[[ Information shown open ]]

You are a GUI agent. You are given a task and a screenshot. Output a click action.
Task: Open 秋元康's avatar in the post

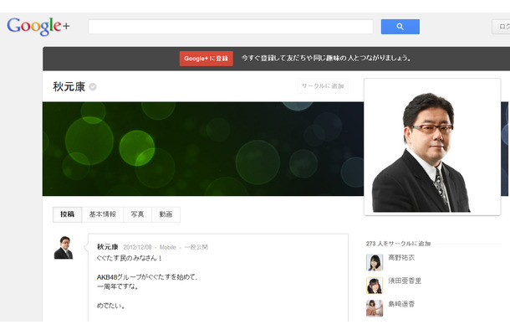pyautogui.click(x=64, y=249)
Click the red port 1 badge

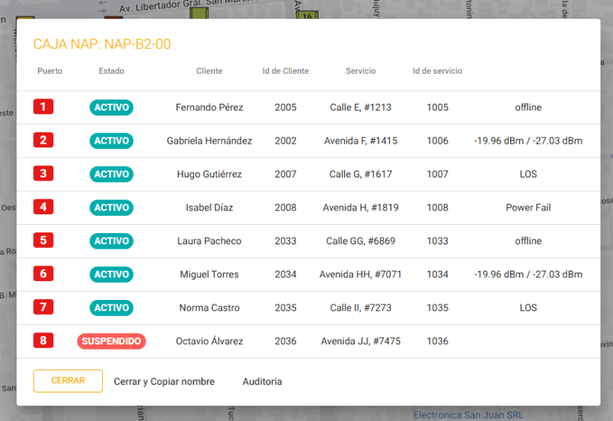click(43, 107)
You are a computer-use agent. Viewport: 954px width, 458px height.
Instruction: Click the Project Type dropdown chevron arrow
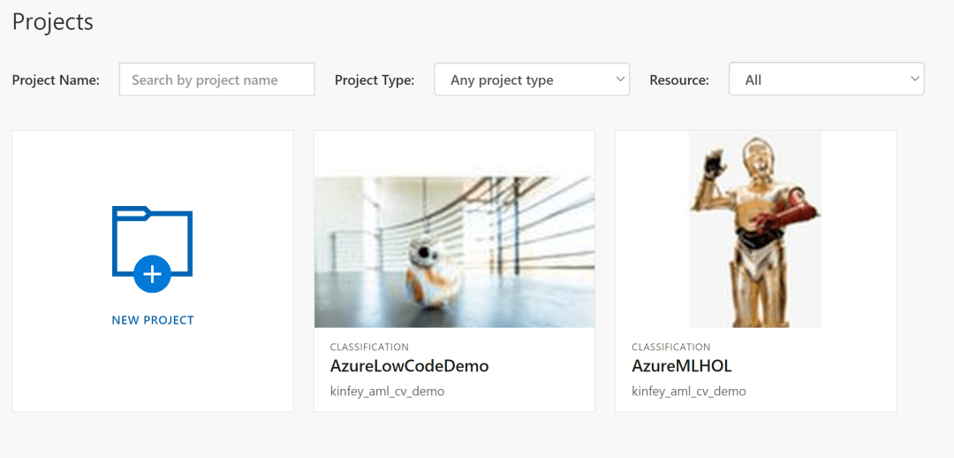click(x=619, y=80)
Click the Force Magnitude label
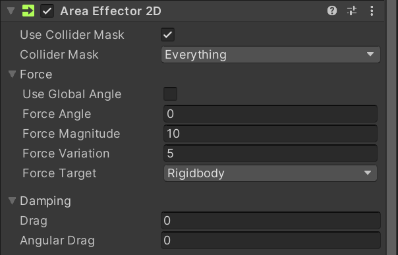 tap(71, 134)

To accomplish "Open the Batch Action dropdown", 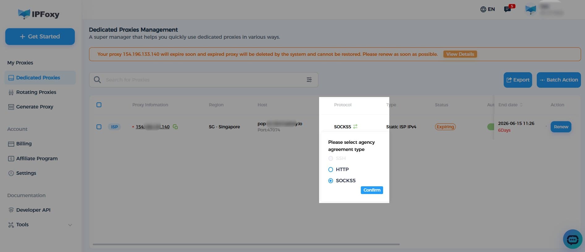I will 559,80.
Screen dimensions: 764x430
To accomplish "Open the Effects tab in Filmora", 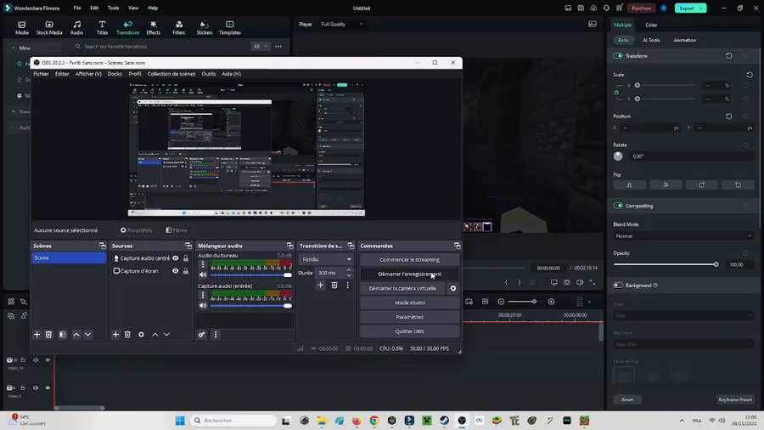I will [x=153, y=27].
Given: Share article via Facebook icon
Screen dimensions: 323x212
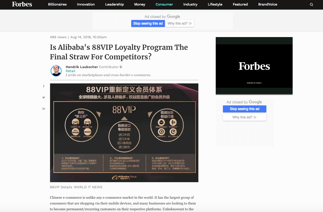Looking at the screenshot, I should (44, 86).
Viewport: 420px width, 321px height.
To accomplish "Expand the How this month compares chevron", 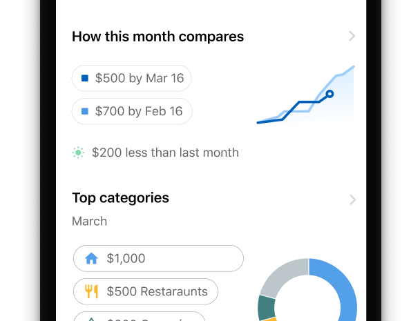I will coord(352,37).
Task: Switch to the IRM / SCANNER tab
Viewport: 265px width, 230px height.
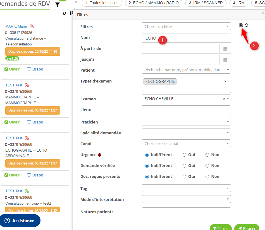Action: [x=206, y=3]
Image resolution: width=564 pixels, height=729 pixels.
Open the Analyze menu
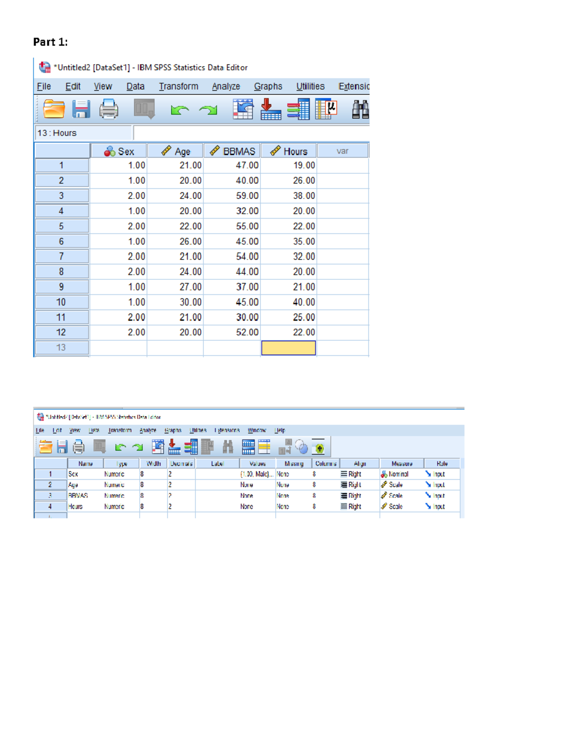(226, 86)
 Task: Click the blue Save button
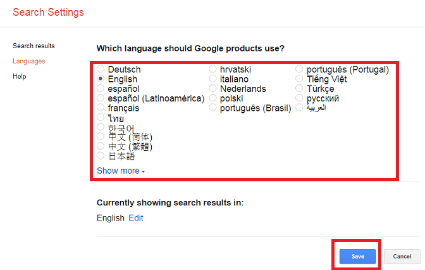tap(357, 256)

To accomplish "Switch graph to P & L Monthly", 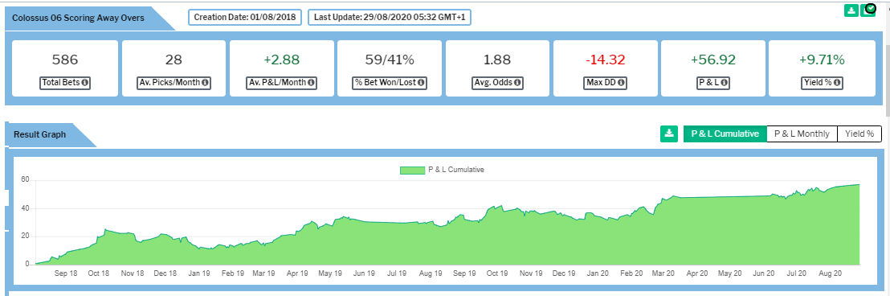I will click(802, 134).
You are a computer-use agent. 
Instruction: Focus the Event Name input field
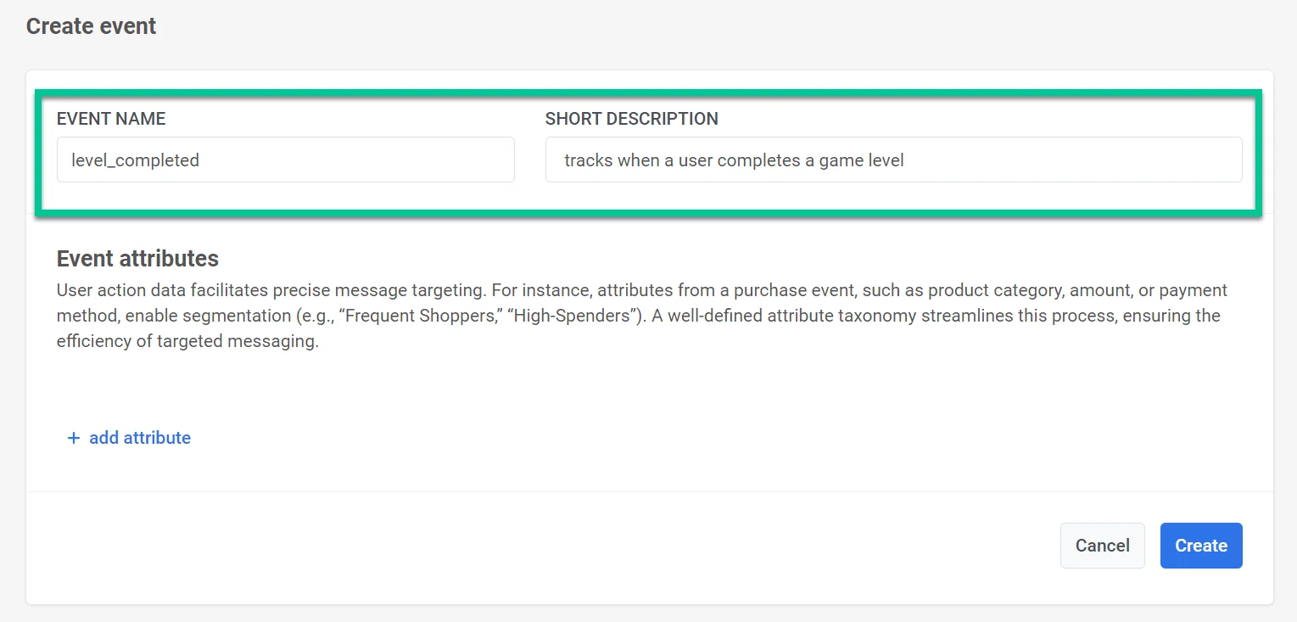tap(285, 160)
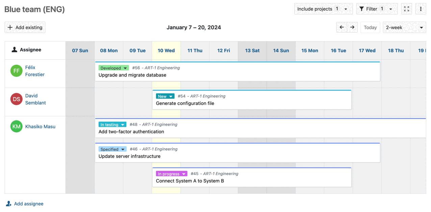Click the Today button
Viewport: 431px width, 212px height.
coord(370,27)
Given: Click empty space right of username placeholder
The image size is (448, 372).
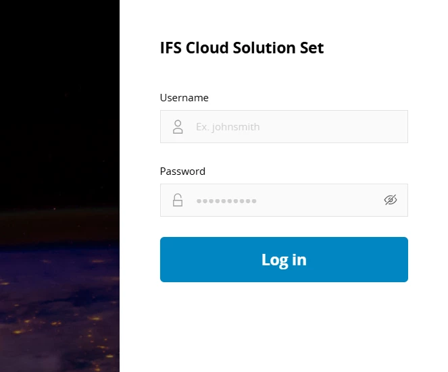Looking at the screenshot, I should point(331,127).
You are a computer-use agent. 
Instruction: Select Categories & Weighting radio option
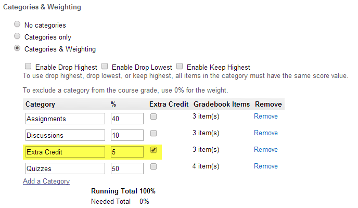point(17,48)
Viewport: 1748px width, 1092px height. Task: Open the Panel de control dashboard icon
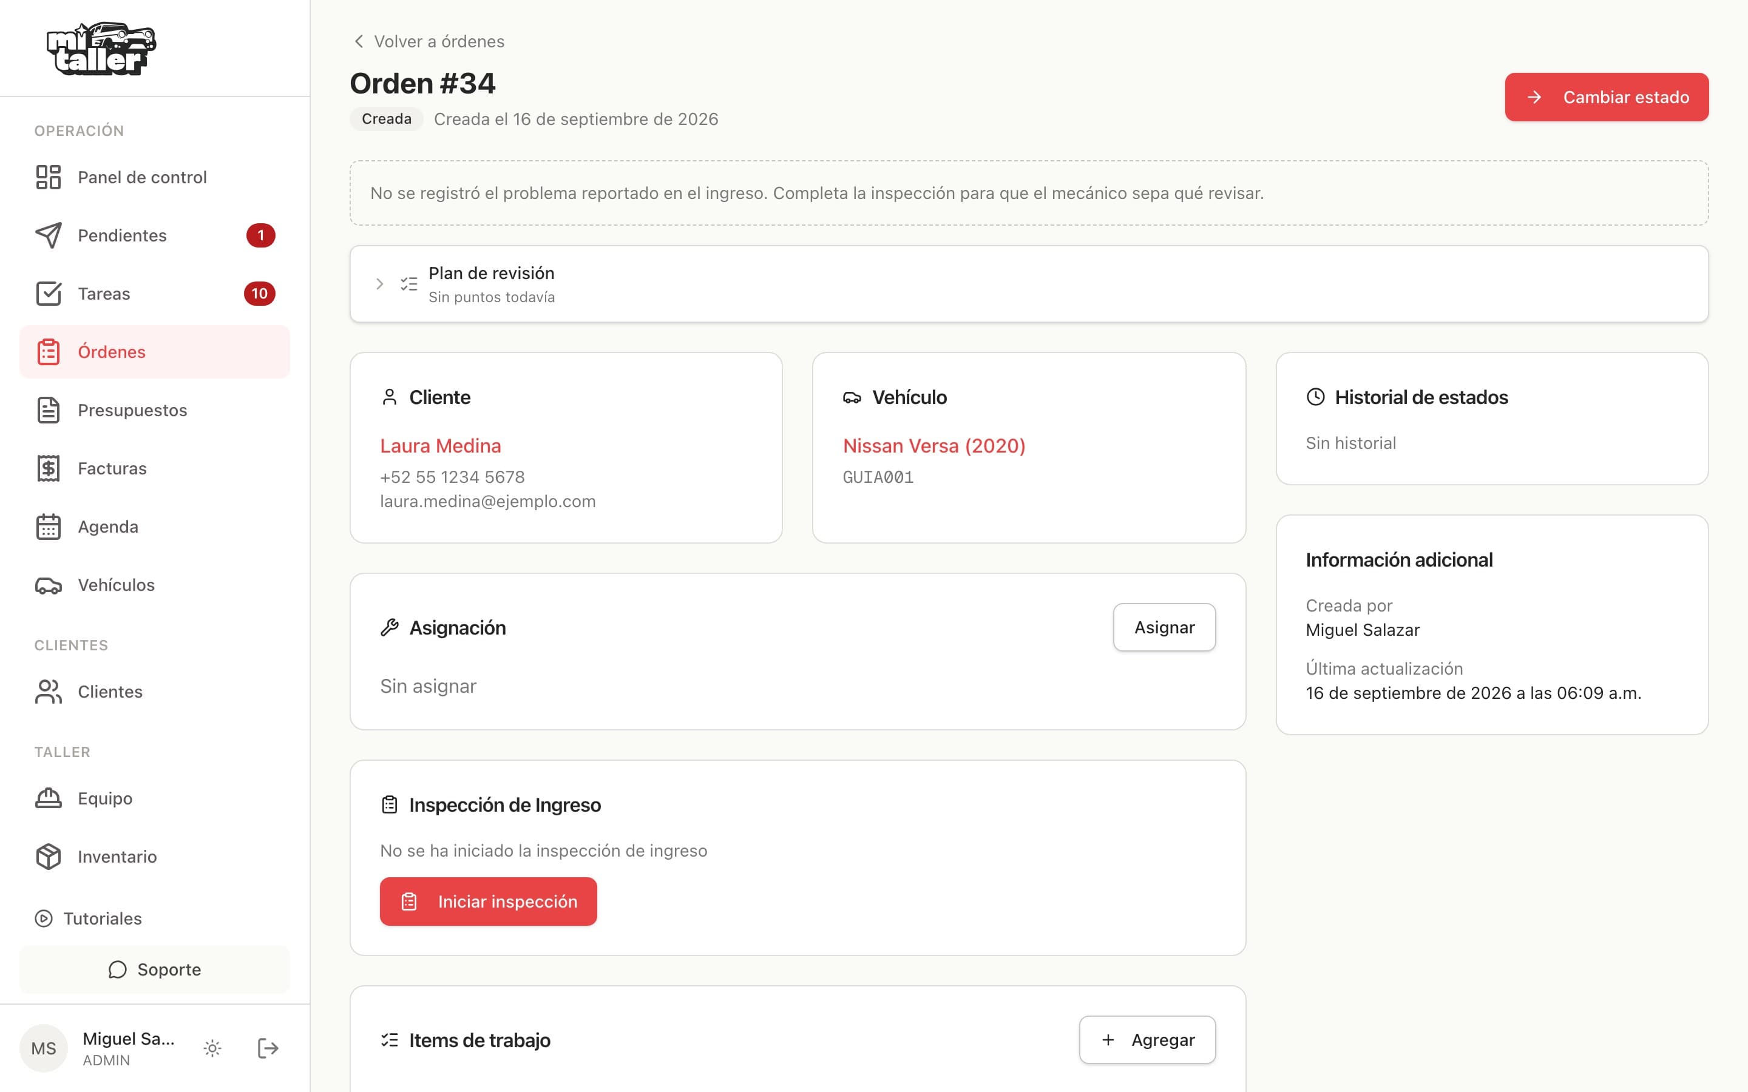(48, 177)
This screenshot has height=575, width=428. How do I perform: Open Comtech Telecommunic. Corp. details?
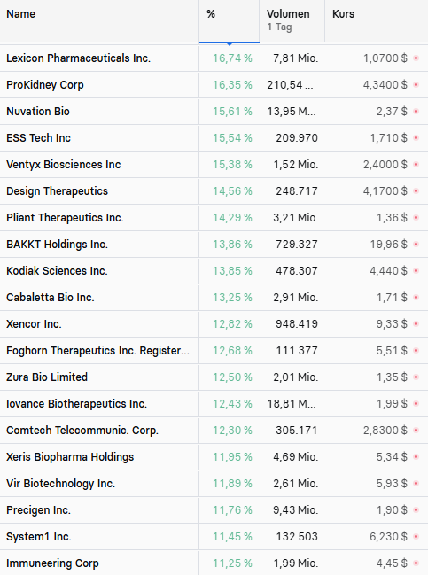point(82,431)
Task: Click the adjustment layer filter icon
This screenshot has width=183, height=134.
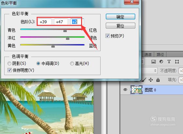Action: coord(161,61)
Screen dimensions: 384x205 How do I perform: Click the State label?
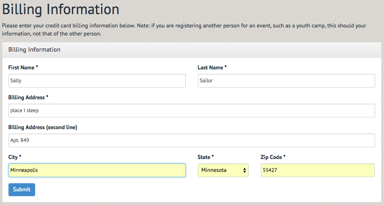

[[ Information shown closed ]]

▶ _The task_: The lines in the entries above that carry the word "agent" must be copied.

▶ _Task response_:
You are a GUI agent. You are given a task and a screenshot. Output a click action.
You are a computer-use agent. Viewport: 954px width, 458px height.
You are a computer-use agent. 
You are a computer-use agent. 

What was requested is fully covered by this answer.